A red-haired lady, who was ambitious of literary distinction, found but a poor sale for her book. A gentleman, in speaking of her disappointment, said: “Her hair is red [read] if her book is not.” An auditor, in attempting to relate the joke elsewhere, said, “She has red hair, if her book hasn’t.”

“Why is this,” said the waiter, holding up a common kitchen utensil, “more remarkable than Napoleon Bonaparte? Because Napoleon was a great man, but this is a grater.” When the funny man reproduced it in his circle, he asked the question right, but answered it, “Because Napoleon was a great man, but this is a nutmeg grater.”

A man who owns a book store facetiously remarked that he couldn’t leave Chicago this summer because he kept stationery. Smarty heard him, and he went away to spring a joke. This is the way he sprung it: “Mitchell can’t go out of town this summer. Why?” “Don’t know.” “Because he sells books and papers.” And he never can understand why the other fellow didn’t laugh.

In a certain court in Maine the proceedings were delayed by the failure of a witness named Sarah Mony to arrive. After waiting a long time for Sarah the court concluded to wait no longer, and wishing to crack his little joke, remarked, “This court will adjourn without Sarah-mony.” Everybody laughed except one man, who sat in solemn meditation for five minutes, and then burst into a hearty guffaw, exclaiming, “I see it!
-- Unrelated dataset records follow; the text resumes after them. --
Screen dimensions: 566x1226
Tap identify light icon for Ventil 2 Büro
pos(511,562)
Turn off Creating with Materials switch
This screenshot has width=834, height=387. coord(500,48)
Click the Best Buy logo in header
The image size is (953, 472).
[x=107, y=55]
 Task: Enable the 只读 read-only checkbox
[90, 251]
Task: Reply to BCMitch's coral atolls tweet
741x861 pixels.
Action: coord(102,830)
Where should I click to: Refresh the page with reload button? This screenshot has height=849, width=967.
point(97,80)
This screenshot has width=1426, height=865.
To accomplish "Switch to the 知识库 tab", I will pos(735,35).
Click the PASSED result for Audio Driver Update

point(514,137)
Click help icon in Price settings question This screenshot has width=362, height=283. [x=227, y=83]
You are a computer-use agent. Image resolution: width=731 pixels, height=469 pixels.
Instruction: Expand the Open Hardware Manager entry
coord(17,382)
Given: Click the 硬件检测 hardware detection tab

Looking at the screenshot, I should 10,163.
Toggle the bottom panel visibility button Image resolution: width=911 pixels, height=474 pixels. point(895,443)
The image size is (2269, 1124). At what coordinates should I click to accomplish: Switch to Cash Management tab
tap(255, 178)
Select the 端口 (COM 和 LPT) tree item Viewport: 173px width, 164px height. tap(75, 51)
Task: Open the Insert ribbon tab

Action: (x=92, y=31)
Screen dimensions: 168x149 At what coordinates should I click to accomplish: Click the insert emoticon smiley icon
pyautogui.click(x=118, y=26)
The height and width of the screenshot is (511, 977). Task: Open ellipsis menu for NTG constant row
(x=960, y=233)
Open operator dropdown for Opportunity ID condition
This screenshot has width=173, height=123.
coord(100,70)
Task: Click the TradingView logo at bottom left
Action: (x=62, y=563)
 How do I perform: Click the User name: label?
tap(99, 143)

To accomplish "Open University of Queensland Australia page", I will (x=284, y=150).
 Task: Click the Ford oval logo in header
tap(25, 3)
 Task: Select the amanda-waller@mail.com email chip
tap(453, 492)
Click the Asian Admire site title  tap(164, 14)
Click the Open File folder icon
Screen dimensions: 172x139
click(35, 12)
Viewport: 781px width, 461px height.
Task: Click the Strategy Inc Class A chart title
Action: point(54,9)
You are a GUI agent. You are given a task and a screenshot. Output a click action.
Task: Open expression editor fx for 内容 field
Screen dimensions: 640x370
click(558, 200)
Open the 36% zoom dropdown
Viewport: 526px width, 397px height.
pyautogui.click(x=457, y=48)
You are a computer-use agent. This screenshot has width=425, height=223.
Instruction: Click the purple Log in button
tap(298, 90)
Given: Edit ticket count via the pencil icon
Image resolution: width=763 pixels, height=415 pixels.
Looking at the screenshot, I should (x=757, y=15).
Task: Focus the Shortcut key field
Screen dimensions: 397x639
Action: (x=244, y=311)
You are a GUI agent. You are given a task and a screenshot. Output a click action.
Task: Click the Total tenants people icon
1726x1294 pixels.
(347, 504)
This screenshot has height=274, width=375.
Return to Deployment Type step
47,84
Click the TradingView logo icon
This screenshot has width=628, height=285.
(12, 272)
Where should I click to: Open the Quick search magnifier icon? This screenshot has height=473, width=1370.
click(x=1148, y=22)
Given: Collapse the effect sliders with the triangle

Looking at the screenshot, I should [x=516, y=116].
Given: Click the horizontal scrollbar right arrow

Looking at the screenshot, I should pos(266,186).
I see it!” When he went home he tried to tell the joke to his wife. “There was a witness named Mary Mony who didn’t come,” said he, “and so the court said, ‘We’ll adjourn without Mary-mony,’” “I don’t see any point to that,” said his wife. “I know it,” said he, “I didn’t at first; but you will in about five minutes.”

It is interesting to observe how the old stories turn up, in brand-new clothes, but the same old stories. A Boston paper said that Dr. Oliver Wendell Holmes and the venerable Dr. Peabody, of Cambridge, once had an appointment to see a statue of Eurydice. Dr. Holmes arrived first, and when a few moments later his friend drove up in a cab he greeted him with the very obvious pun: “Ah, you rid, I see.” Dr. Peabody was wonderfully pleased with this sally, and on his return attempted to repeat it to his family. “Dr. Holmes was extremely witty this afternoon,” he said. “We went to see the Eurydice, and when I drove up he said just as quick as a flash, ‘Ah, Doctor, I see you came in a buggy.’” The same week that this appeared in print the following appeared in a New York weekly journal: Speaking of how some people always misquote, a Southern lady once told the following: “A cavalry officer, bespattered with mud, entered an opera box during the representation of ‘Orpheus and Eurydice,’ and exclaimed: ‘Well I have just ridden ten miles to see Orpheus—’ ‘And Eurydice,’ remarked a young belle, amid much laughter. Having occasion to visit the opposite box, he was asked what caused all that laughter, whereupon he laughed heartily and said, ‘Oh, that Miss Eyre is the wittiest girl I know; when I said I had come to see Orpheus,’ she said, ‘And I presume that you came on horseback, Captain.’”

Fenderson heard a good joke the other day about a man who had two cork legs, the key of the same being that he was born in Cork. Fenderson determined to spring it at the supper table. And this is how he did it: “I heard a funny thing to-day. It was about a man who had two cork legs, and he got along just as well as anybody else, and he suffered with cold feet, too. They were cork legs, you know, because he was born in Dublin. Good joke, eh? No? It doesn’t seem to be much of a joke, that’s a fact; but you’d ought to hear the fellows laugh when they heard it last night. I laughed myself, but there doesn’t seem to be much in it, after all. I guess the fun was in the way that chap told it.”